Back in January, Curtis put together a brilliant piece called “Rupert Murdoch - A Portrait of Satan” with clips going back four decades, including Murdoch’s first appearance on the BBC, when he was trying to purchase the News of the World, which gave him his first foothold in British media, one he would turn into a dominant position with two decades.
Boy, they don’t make TV like this anymore. I might actually watch it if they did. There’s some great B-roll here of Murdoch in the 1960s making tea, smoking a pipe, and rounding up cattle on horseback, as he gave the BBC access to him in Australia at home and at work. Here’s the understated reporter on what would happen if Murdoch bought the NotW (the BBC player doesn’t embed, but this video is the first one in the post):
If he succeeds in gathering the News of the World reins into his hands, it’s likely they’ll be in for some pretty aggressive management.

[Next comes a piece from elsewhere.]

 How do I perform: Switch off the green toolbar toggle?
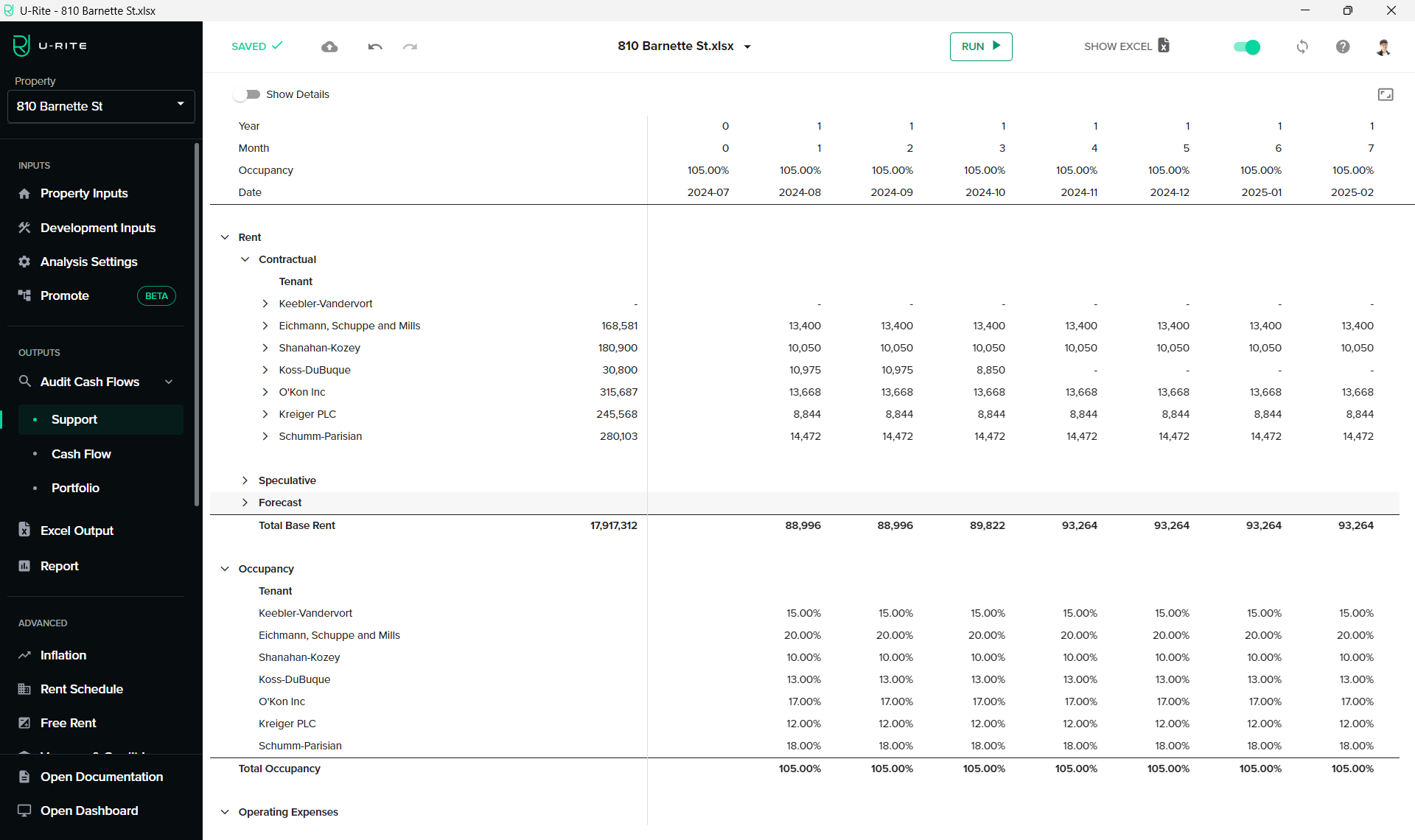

The BBC gets Murdoch to admit that he “interferes much with (his) editor’s policies,” and gets some gems from Murdoch on the power of the press and its proprietors:
Of course one enjoys the feeling of power… We have more responsibility than power I think. the newspaper can create great controversies, stir up a (unintelligible) in the community, discussion, throw light on injustices—just as it can do the opposite. It can hide things, and be a great power for evil.
Murdoch even criticizes media consolidation.
I think the important thing is that there be plenty of newspapers with plenty of different people controlling them, so there’s a variety of viewpoints, so that there’s a choice for the public. This is the freedom of the press that is needed.
Of course back then he was the one trying to bust in to the British media.
Another 13-minute segment (fourth one down in Curtis’s post), shows Murdoch in charge of the News of the World, and gives a fascinating glimpse of Murdoch at work in an editors’ news meeting. The reporter interviews Murdoch about a tawdry scandal he hyped up in the NotW and it becomes clear that the culture that the current scandal arose from was birthed—or at least taken to another level—by Murdoch himself. There’s also a good interview with his first wife, Anna.
But the best of all is after Murdoch bought the Times of London. The BBC put together a forty-five minute Panorama program called “Who’s Afraid of Rupert Murdoch?”, which consists of Murdoch coming in the studio, being forced to watch an aggressive 30-minute BBC documentary about him, and then having to answer questions from David Dimbleby afterwards. Murdoch is not happy.
It’s fascinating television, made moreso thirty and forty years later by the hacking scandal at News of the World.